Retype the lines from the one containing "Task: Open the" through the last line of the entries below, exactly and in full, omitting every image.

Excerpts from a dataset:
━━━━━━━━━━━━━━━━━━━━━━━━━━━━━━

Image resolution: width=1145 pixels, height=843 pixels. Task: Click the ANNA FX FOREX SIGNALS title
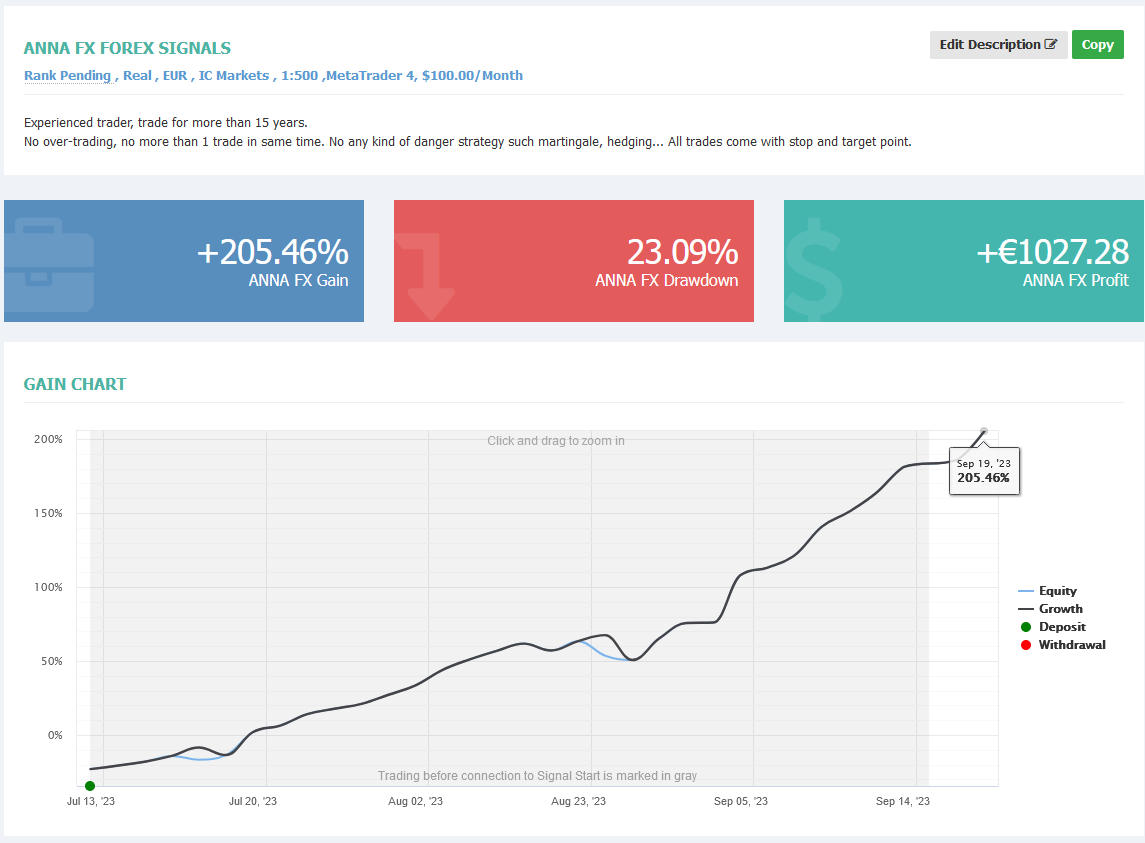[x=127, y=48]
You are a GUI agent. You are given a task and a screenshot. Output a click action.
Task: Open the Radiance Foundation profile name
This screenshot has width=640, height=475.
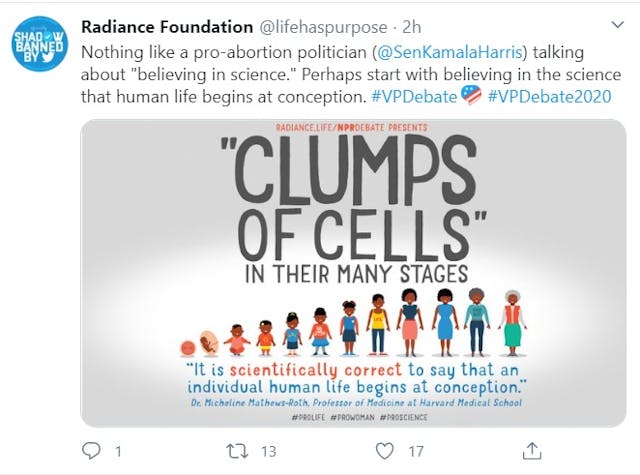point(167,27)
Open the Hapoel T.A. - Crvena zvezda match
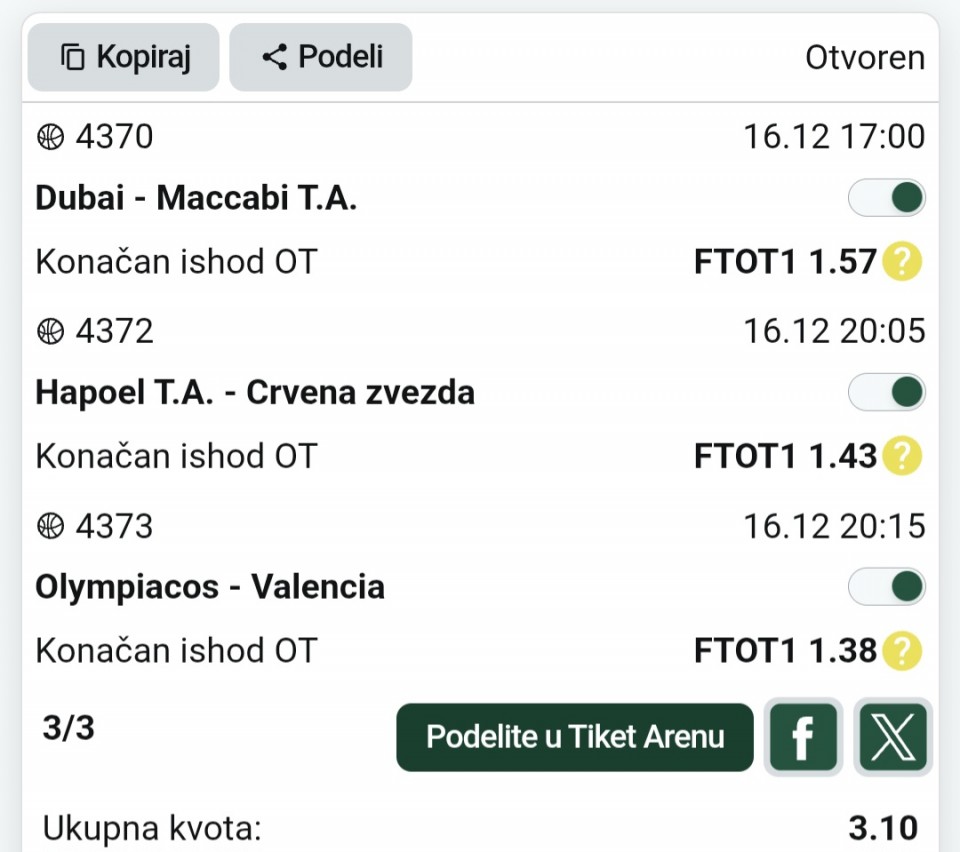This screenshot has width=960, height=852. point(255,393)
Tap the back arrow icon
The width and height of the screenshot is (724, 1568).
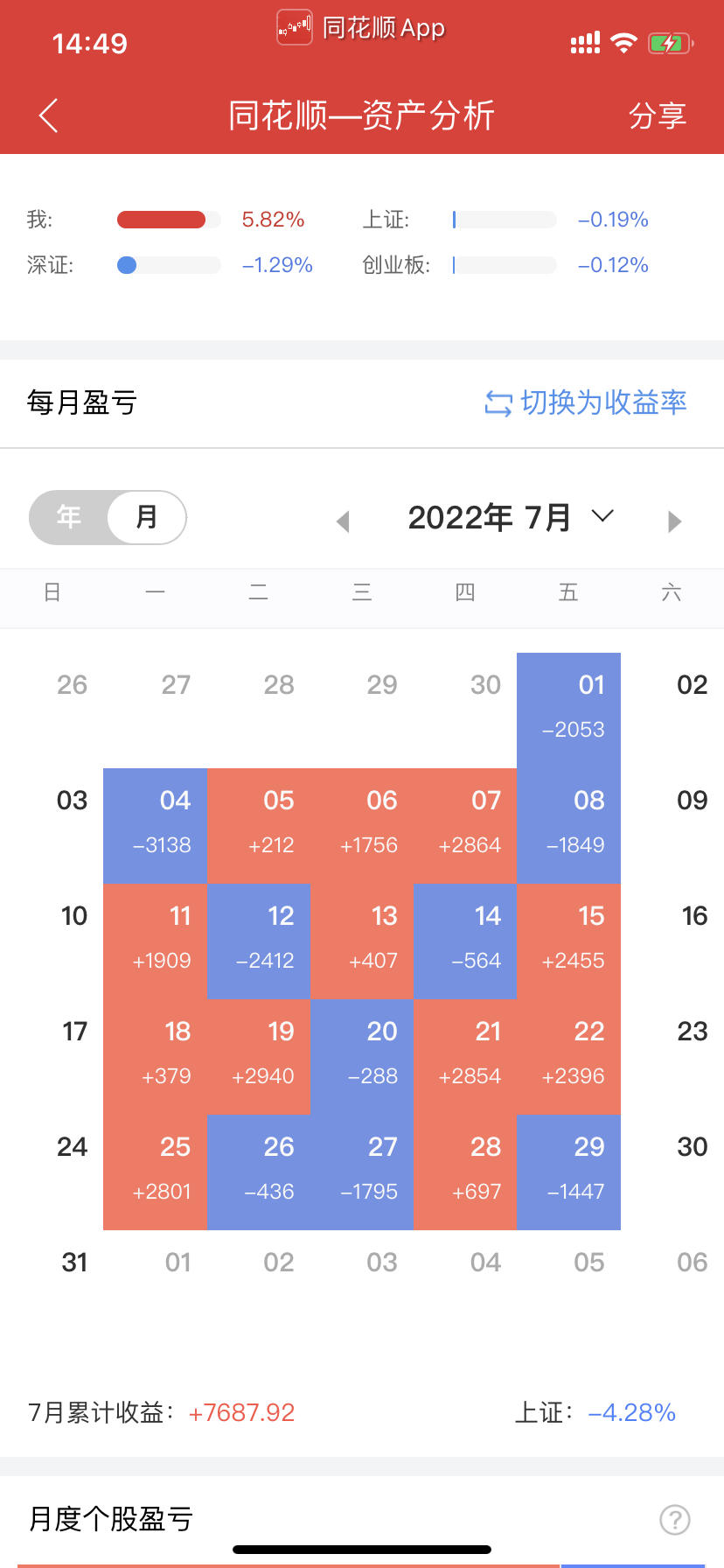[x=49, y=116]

━━━━━━━━━━━━━━━━━━━━━━━━━━━━━━

## Exercise result
Task: Open the Radiance Foundation profile name
This screenshot has width=640, height=475.
point(167,27)
Open the Hapoel T.A. - Crvena zvezda match
This screenshot has width=960, height=852. point(255,393)
Tap the back arrow icon
The width and height of the screenshot is (724, 1568).
[x=49, y=116]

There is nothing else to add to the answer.